Design decision: The relevance check is anchored to the Neo4j Schema definition and business scope description — not left to the LLM's free judgment. This keeps the check within well-defined business boundaries and prevents the LLM from over-generalizing.
Branch 3: Image Query
Uses a multimodal model to parse the uploaded image, extract key information, and generate a response.
Use cases: Users uploading product screenshots, order screenshots, or shipping label photos.
Branch 4: Knowledge Query (Core Branch)
The primary processing branch, integrating all technical outputs from Parts 1–3. It runs through three sub-steps:
Sub-step 1: Planner — Task Decomposition
Breaks the user's complex query into multiple subtasks with explicit goals, required tools, and execution order (parallel or sequential).
Design decision: Planner output is enforced as structured JSON with four fields: task_id, task_type, tool, and dependencies. Forcing structured output ensures the downstream tool selection node can parse results unambiguously, eliminating the uncertainty of natural language descriptions.
Sub-step 2: Tool Selection and Execution
Based on subtask type, the system routes to one of three tools:
Tool 1 — GraphRAG Query
- Use cases: Unstructured data retrieval (product specs, warranty policies, product manuals);
- Connects to the GraphRAG RESTful API encapsulated in Part 3, supporting Local / Global / Drift / Basic search modes;
- Selection logic: Local Search for precise scoped queries; Global Search for broad conceptual queries.
Tool 2 — Generate Cypher
- Use cases: Custom structured business data queries (order status, shipping info, delivery address);
- Connects to the Neo4j knowledge graph from Part 2 via a "Schema injection → LLM generation → syntax validation → execution" pipeline;
- Key design: Every generated Cypher statement goes through syntax and schema validation before execution. On failure, it retries up to 2 times; beyond that, it falls back to Predefined Cypher matching.

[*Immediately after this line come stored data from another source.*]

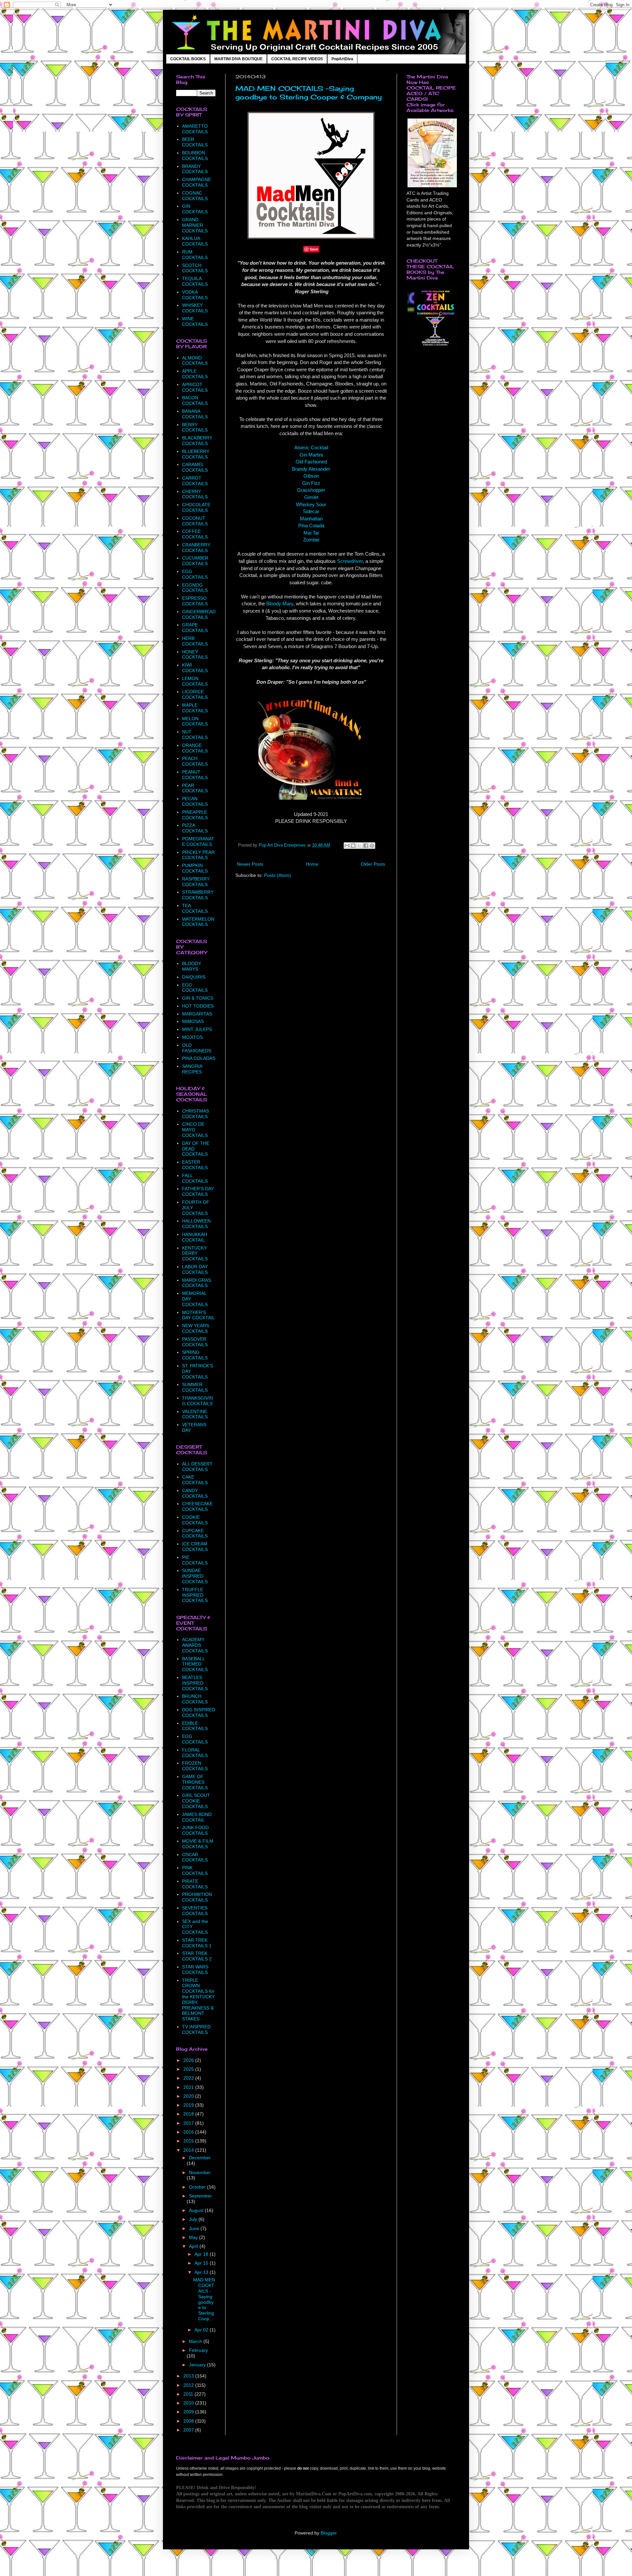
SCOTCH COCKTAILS (195, 268)
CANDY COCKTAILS (195, 1493)
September (200, 2195)
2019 (189, 2105)
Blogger (328, 2533)
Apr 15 (202, 2263)
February (198, 2350)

Tool 3 — Predefined Cypher
- Use cases: High-frequency, fixed structured queries (list all orders, check product inventory);
- Matches user queries against pre-defined requirement descriptions via similarity search, then fills in parameters and executes directly — no LLM generation required;
- Design value: Covers approximately 80% of high-frequency query scenarios, pushing accuracy for this segment to near 100% while significantly reducing latency and token consumption.
Sub-step 3: Safety Guardrails
The safety layer intervenes at every stage of tool execution:
- Pre-execution: Parameter validation, permission checks, call frequency limits;
- During execution: 10-second timeout per tool call; circuit breaker threshold of 3 tool calls per conversation turn;
- Post-execution: Result relevance and compliance checks; sensitive information filtering.
3.4 Result Aggregation: Summary Node
Collects results from all branches and subtasks, performs semantic-level merging to resolve conflicts, and formats the output into a coherent, customer-service-appropriate response.
Design decision: Sequential task results are merged in dependency order; parallel task results are merged by business category. Keeping these two strategies separate prevents result ordering from becoming scrambled.
4. Production-Grade Core Capabilities
4.1 State Persistence and Session Management with LangGraph
We use LangGraph's native Checkpointer mechanism for full-pipeline session state persistence:
-
Checkpointer:
RedisSaveras the backend — after each node executes, the State snapshot is automatically saved to Redis; - Hot/cold storage split: Active session state lives in Redis (hot); on session end or expiry, state syncs to MySQL (cold);
- Seamless session recovery: When a user resumes an interrupted conversation, the workflow loads the last State snapshot and continues from the interrupted node;
- Long-conversation memory compression: After 10 conversation turns, the LLM automatically summarizes historical dialogue, replacing raw context with a compressed version to reduce token consumption while preserving key semantics.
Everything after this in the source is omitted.